- [Work to complete]:
In this exercise, the entries below include pictures. Repeat exactly the lines from the line with "This screenshot has" to the line with "Task: Switch to the 가나다순 tab", including both, but without the pictures.

- [Dataset excerpts]:
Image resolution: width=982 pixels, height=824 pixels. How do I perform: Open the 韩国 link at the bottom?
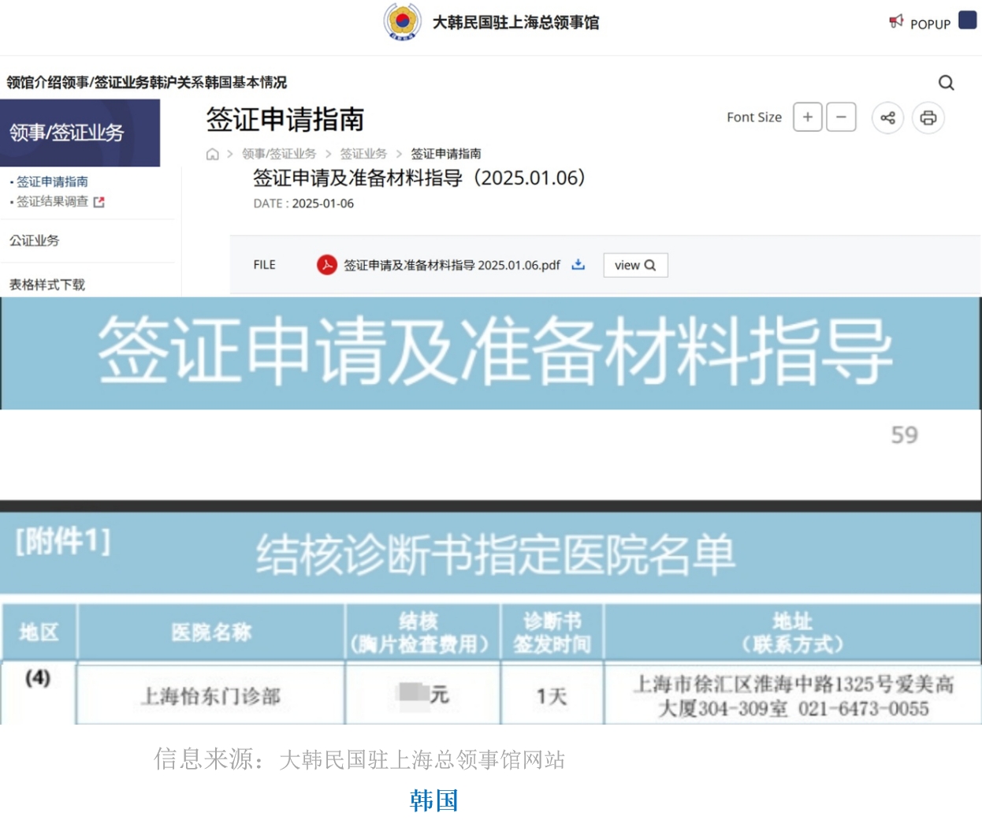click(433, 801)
* * *
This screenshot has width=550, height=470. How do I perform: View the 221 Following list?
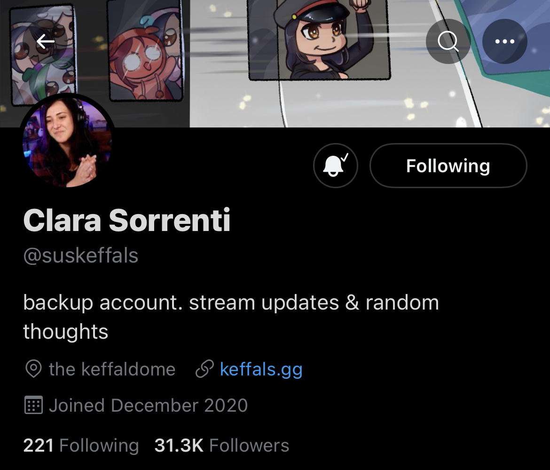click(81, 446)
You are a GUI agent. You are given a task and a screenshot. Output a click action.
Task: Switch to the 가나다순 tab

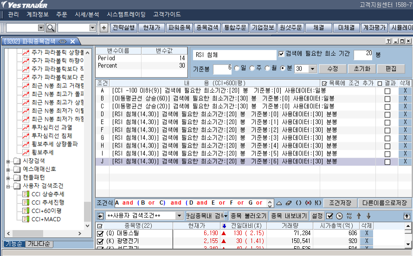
...
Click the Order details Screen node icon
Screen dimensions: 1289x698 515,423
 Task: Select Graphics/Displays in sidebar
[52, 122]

- [Answer to this exercise]:
This screenshot has width=550, height=470. How do I perform: View the 221 Following list?
click(81, 446)
You are a GUI agent. You are given a task and a screenshot. Output a click action.
Task: Switch to the 가나다순 tab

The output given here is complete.